Devant un parterre de quelque 500 oulémas musulmans, il l’a présenté comme un projet destiné à exposer au monde les préceptes de l’islam "sans animosité".
En conséquence, à l’issue de la conférence, les dignitaires musulmans ont suggéré la création du "Centre international du roi Abdallah ben Abdel Aziz pour le dialogue entre civilisations", selon SPA.
Dans le communiqué final, ils ont aussi émis le souhait de la création d’un "prix chargé de récompenser une personnalité ou une institution" oeuvrant à ce dialogue.
"La différence entre les nations en matière de croyances et de cultures est la volonté de Dieu, elles devraient donc se servir de leurs valeurs communes comme base d’une coopération pour le bénéfice de toutes", est-il souligné.

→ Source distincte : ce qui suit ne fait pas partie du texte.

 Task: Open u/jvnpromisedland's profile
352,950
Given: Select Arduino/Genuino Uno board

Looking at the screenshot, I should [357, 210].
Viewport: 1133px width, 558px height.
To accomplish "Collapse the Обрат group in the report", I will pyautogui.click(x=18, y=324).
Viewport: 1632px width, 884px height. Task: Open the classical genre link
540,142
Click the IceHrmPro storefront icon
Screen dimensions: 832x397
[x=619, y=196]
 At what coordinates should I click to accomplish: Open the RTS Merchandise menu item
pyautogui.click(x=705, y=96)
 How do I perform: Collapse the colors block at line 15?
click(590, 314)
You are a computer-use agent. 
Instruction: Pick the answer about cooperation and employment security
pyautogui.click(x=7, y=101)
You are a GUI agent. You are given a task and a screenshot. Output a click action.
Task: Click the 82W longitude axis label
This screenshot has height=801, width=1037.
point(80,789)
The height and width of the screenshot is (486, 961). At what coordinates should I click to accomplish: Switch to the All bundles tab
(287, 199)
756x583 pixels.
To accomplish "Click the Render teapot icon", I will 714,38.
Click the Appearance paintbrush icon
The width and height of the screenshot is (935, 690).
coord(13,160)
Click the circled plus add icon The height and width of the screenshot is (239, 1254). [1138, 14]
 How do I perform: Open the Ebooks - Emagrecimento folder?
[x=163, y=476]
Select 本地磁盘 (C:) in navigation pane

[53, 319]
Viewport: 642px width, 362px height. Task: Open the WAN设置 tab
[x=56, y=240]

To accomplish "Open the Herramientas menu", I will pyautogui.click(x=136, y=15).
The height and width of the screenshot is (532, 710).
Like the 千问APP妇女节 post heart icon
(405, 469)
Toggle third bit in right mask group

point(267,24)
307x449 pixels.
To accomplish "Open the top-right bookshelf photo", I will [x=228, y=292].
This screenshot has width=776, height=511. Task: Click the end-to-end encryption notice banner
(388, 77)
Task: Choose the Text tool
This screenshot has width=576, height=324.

Les dignitaires musulmans ont précisé qu’une telle démarche ne revenait en aucun cas à renier les principes de sa propre foi.
En annonçant son projet, le roi Abdallah avait indiqué avoir obtenu "le feu vert" des oulémas saoudiens et dit vouloir consulter les musulmans des autres pays. Sa proposition avait été accueillie favorablement par le Grand rabbinat d’Israël.
Lors de leur rencontre historique en novembre au Vatican, le pape Benoît XVI et le souverain saoudien, gardien des lieux saints de l’islam, s’étaient engagés pour "un dialogue interculturel et inter-religieux".
L’Arabie saoudite n’en reste pas moins le seul pays arabe à interdire sur son sol toute pratique religieuse autre que celles de l’Islam.